REQUIREMENT
Provide the number of lines in the material containing the word "navigation", with nothing added.

....

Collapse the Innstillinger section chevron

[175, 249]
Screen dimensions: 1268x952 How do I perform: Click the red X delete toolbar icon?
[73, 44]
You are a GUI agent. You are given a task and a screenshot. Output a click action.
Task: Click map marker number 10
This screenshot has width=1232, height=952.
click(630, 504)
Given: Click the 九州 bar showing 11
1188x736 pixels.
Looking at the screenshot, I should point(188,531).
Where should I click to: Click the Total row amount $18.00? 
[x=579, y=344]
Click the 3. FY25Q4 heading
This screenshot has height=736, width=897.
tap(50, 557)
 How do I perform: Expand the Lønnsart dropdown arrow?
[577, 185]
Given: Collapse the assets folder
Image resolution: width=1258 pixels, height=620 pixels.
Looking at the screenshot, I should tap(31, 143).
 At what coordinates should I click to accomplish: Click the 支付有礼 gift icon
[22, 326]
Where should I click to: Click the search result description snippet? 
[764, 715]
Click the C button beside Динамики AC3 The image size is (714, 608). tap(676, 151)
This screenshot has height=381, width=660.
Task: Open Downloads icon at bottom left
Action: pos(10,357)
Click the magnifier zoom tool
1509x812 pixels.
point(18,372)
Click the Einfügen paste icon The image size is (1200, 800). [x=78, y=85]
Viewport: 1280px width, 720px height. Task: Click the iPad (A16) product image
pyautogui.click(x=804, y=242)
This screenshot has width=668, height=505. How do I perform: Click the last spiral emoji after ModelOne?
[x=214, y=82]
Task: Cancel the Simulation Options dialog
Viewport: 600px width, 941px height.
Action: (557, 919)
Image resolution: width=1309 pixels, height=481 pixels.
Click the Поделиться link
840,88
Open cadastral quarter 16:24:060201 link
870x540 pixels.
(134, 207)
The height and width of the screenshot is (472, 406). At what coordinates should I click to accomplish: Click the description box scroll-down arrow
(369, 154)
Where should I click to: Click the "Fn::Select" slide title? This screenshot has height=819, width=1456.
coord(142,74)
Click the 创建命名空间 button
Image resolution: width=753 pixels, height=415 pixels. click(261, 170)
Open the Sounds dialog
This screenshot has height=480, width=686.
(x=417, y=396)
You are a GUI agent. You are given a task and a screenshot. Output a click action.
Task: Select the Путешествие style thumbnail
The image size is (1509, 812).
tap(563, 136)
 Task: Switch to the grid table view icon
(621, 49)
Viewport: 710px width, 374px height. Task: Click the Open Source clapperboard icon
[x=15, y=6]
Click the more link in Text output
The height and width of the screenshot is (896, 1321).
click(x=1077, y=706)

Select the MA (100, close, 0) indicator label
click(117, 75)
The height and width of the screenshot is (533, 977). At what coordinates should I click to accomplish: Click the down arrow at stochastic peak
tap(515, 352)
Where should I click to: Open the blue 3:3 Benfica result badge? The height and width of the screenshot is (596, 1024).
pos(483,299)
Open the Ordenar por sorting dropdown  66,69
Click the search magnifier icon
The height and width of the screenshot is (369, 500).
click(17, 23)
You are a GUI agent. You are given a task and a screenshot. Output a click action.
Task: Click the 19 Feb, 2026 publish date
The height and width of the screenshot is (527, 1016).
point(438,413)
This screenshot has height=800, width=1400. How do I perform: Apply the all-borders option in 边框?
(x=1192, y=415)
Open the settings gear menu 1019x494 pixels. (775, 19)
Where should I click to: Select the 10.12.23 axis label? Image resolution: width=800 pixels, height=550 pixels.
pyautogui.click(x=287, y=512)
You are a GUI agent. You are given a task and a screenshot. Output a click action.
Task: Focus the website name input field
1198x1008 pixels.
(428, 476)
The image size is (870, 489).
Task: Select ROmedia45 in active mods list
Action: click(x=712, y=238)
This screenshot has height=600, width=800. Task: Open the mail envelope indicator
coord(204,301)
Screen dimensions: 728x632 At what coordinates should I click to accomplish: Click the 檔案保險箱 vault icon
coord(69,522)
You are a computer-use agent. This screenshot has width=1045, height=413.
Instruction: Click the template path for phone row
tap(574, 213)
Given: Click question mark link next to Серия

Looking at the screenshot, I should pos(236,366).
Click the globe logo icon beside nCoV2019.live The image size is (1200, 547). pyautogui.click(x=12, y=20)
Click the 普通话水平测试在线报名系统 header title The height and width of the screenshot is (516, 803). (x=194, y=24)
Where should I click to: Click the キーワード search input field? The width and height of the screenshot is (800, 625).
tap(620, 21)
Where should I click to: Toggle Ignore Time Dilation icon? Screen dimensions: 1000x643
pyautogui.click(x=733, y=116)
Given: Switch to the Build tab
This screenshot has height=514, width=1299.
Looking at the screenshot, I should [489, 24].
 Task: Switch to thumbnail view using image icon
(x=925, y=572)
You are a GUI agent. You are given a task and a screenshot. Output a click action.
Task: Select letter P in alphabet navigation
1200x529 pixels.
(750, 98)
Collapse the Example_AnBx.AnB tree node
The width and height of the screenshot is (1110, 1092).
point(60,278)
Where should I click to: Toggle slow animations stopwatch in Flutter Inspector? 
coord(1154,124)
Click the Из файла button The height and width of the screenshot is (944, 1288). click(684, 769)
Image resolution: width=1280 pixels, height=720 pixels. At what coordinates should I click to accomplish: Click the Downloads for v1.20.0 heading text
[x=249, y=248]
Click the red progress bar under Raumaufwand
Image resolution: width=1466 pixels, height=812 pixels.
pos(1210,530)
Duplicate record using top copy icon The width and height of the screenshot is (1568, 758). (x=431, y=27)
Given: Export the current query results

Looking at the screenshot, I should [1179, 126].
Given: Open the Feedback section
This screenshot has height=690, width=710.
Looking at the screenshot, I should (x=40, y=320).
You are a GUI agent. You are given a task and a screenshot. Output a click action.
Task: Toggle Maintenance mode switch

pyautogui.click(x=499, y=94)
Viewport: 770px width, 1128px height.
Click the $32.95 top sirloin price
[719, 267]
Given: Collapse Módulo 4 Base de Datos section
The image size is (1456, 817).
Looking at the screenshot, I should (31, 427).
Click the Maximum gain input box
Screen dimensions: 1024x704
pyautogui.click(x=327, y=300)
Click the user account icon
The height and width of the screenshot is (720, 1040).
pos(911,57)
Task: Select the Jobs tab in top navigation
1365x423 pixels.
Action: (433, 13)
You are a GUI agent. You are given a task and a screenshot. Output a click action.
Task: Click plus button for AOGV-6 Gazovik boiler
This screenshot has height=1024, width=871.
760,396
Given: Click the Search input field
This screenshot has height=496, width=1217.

....

TASK SOLUTION
2